Sind unsere freundlich lächelnden Mitreisenden nicht ebenso gehorsam wie Huxleys Spaßjünger? Das bleibt eine Mutmaßung bis zu dem Moment, wo sich vor ihren Augen ein Unrecht ereignet, von dem sie kaum Notiz nehmen. Was sich auch während der Zugfahrt an sozialen Akten zuträgt, sie lassen es geschehen, nicht aus Böswilligkeit oder Misanthropie, sondern aus Unwissenheit und Bequemlichkeit.
Die
Ablenkungsstrategien und Möglichkeiten der Komfortsteigerung sind heute ausgefeilter denn je, weil in ihrem Angebot die enorme Individualisierung der Warenwelt integriert ist. Was Huxley als den Beginn der Massenkultur und der Inhalte der Massenmedien wie eine große Sonnenfinsternis prophezeite, ist heute umso schwerer zu durchschauen, weil es den persönlichen Interessen so sehr entgegenkommt. Plattformen wie Youtube, Netflix und Amazonprime bieten eine Bandbreite an personalisierten Waren, die ein Echo zum individuellen Konsuminteresse erzeugen und so die individualisierte Bedürfniswelt des Verbrauchers präzise abbilden und verdoppeln. Man fühlt sich heimisch im selbst eingerichteten Netflix-Account, sitzt auf Reisen nicht nur auf dem DB-Platz, sondern mit einer Pobacke auf dem eigenen Sofa im Wohnzimmer. Für den Individualkonsum sind die Pforten des Lieblingsarthouse-Kinos und des Lieblingsmusikclubs virtuell rund um die Uhr geöffnet.
Zur Aktualisierung von Huxleys These
muss man kein kulturpessimistisches Klagelied anstimmen, wie es 1985 der Medientheoretiker Neil Postamt in seinem Buch “Wir amüsieren uns zu Tode” getan hat. Der Inhalt, ja sogar die Form des Mediums sind zweitrangig für die hier analysierte Wirkung auf das soziale Interaktionsverhalten der Konsumenten. Ob man oberflächlicher Unterhaltung oder philosophisch tiefsinnigen Debatten lauscht,– abgelenkt und wahrnehmungsbetäubt ist man ohnehin, im letzteren Fall sogar noch eher. Das hochindividualisierte Angebot der medialen Welt sorgt dafür, dass der soziale Raum parzelliert wird: Jeder reist von seinem Wohnzimmer in seinem Wohnzimmer in sein Wohnzimmer. Die Verwohnzimmerung der Öffentlichkeit hat ein neues Maß erreicht, was sich übrigens auch an der Mode ablesen lässt, die mehr und mehr Outfits standardisiert, wie wir sie tragen, wenn wir auf dem Sofa sitzen.
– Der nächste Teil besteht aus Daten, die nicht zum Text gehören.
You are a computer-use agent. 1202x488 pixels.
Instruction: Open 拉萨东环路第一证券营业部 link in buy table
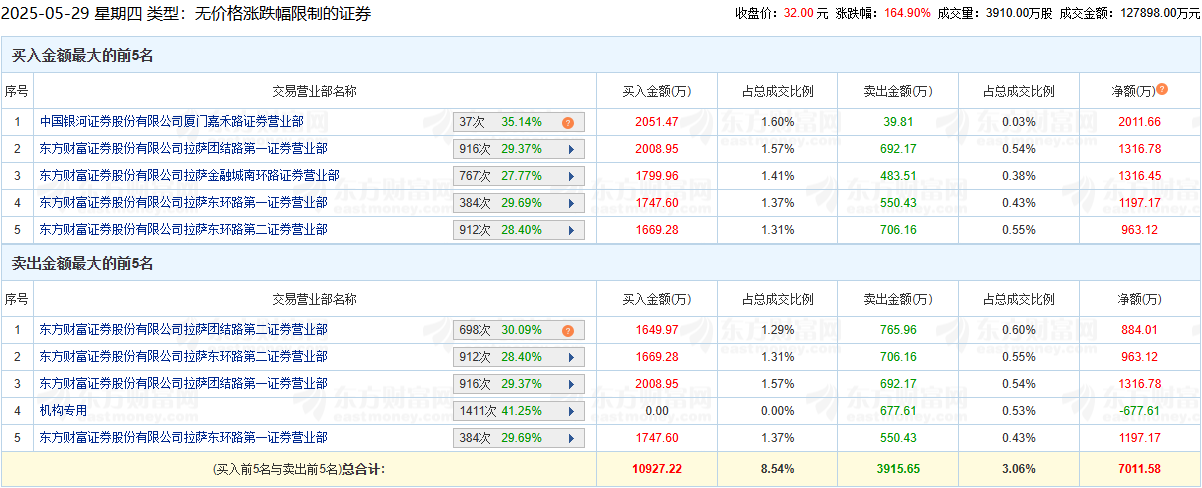(183, 203)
Das Quittieren der sozialen Rolle im öffentlichen Raum, die zunehmende Gleichgültigkeit gegenüber der Differenz von privat und
öffentlich steht keineswegs im Zeichen einer kommunistischen Brüderliebe unter den Teilnehmern der Gesellschaft, sondern sie wurzelt im Gegenteil in einer latenten Menschenscheu. Der Wille zur Abschottung und zum Überblenden des Unbekannten und Fremden, zur Annexion des öffentlichen Raumes und seiner Eingliederung in das nunmehr mobile Reich des Privaten führte in letzter Konsequenz zu einer kokonartigen Verpuppung der Individuen. Sie würden in persönlich zugeschnittenen Komfortzellen schweben, in denen die Befriedigung eines jeden Bedürfnisses nur einen Knopfdruck entfernt wäre. Die medialen Großkonzerne wollen diesen Konsumententyp in der breiten Masse rekrutieren, ob ihnen das gelingt und ob der Mensch letztlich nicht mehr als ein lustsüchtiger Verbraucher ist, kann hier nicht entschieden werden. Mittelfristig ergibt sich aus den beschriebenen Entwicklungen eine kollektive Passivität im Hier-und-Jetzt.
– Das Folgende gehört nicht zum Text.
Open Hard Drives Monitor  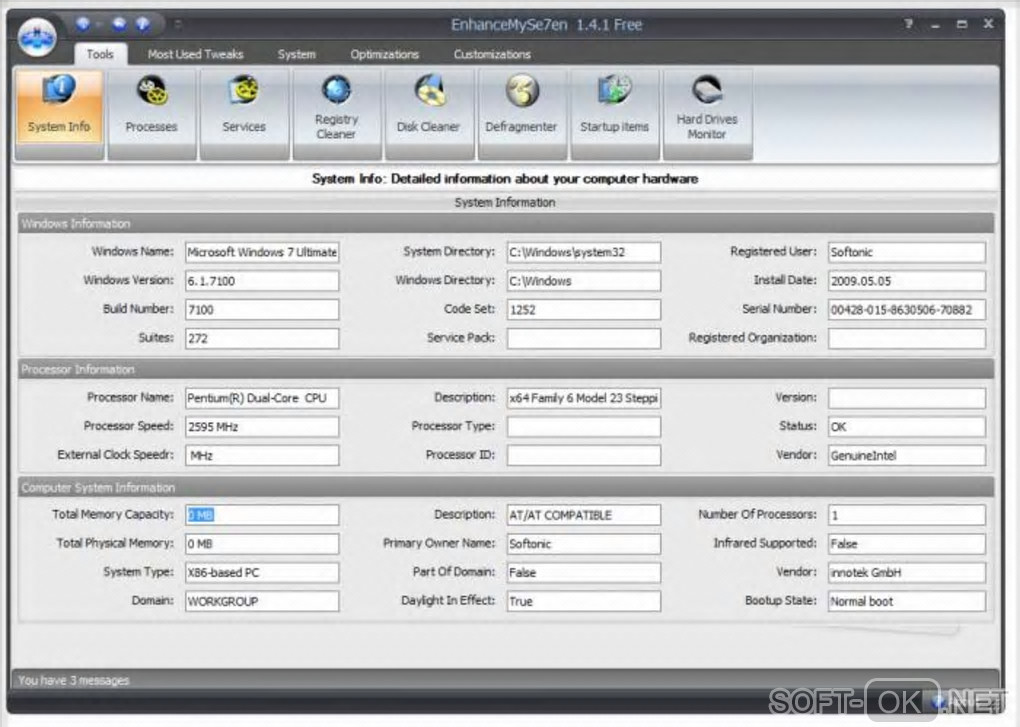(x=707, y=115)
Wenn Mark Zuckerberg zu Beginn des 21. Jahrhunderts mit Blick auf
seine größte Erfindung Facebook verkündete, wir lebten in einem „postprivaten“ Zeitalter, dann ist die eigentliche Krux daran nicht, dass die neue, virtuelle Öffentlichkeit das Private auflöst, sondern dass das Private zum Öffentlichen wird, ja das Öffentliche ausfüllt. In der sozialen Wirklichkeit hat die virtuelle Verschiebung des Privaten ins Öffentliche den Effekt, dass alle mit Privatsachen beschäftigt sind. Die dialektische Wahrheit des „postprivaten“ Zeitalters ist somit die Totalisierung des Privaten und ließe sich mit der Gegenformel eines „postpublic“ Zeitalters beschreiben.
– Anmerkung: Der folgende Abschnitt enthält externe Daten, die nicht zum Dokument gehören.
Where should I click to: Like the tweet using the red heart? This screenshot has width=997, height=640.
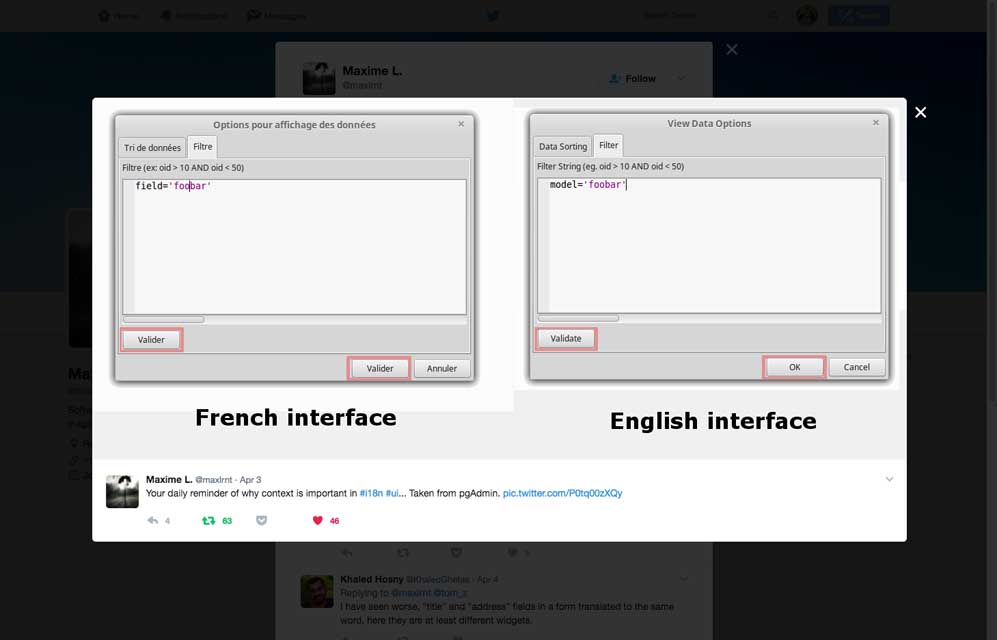pos(318,521)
Soziologen in der zweiten Hälfte des 20. Jahrhunderts wollten die Öffentlichkeit und die Rolle des Individuums in ihr mit einer komplexen Rollentheorie als Maskenspiel, als das Agieren auf einer virtuellen Bühne verstehen. Die leeren Blicke, die von unseren freundlichen Fahrgästen für die Öffentlichkeit übrigbleiben, lassen die Idee eines Maskenspiels als Sozialromantik erscheinen. Die
Theatermasken werden nur noch nachlässig und halbherzig aufgesetzt, sie verdecken weniger als sie enthüllen. Man schlüpft nicht mehr in eine öffentliche Rolle, in ein Kleid, die Angst, sich die Blöße zu geben hat nachgelassen, weil der strenge Blick der Öffentlichkeit nachlässt. Man plustert sich nicht mehr zur Amtsperson auf, sondern macht es sich in seiner Privatperson gemütlich, weil die anderen das ja auch tun. Nun könnte man das Weichspülen des Sittlichkeitsgebot öffentlichen Auftretens als Emanzipation begrüßen. Der Gürtel wird gelockert und man ist überrascht, dass es selbst in der liberalen Demokratie ein Gürtelloch gibt, das den Bund noch weiter macht. Auf der Strecke bleiben während unserer Zugfahrt hingegen eine Reihe von Erfahrungen, die frühere Generationen möglicherweise als verbindlich angesehen haben für das, was ihnen „Leben“ hieß: Begegnungen, Gespräche und Bekanntschaft mit dem Unerwarteten, der Geheimzutat und Essenz echter Lust.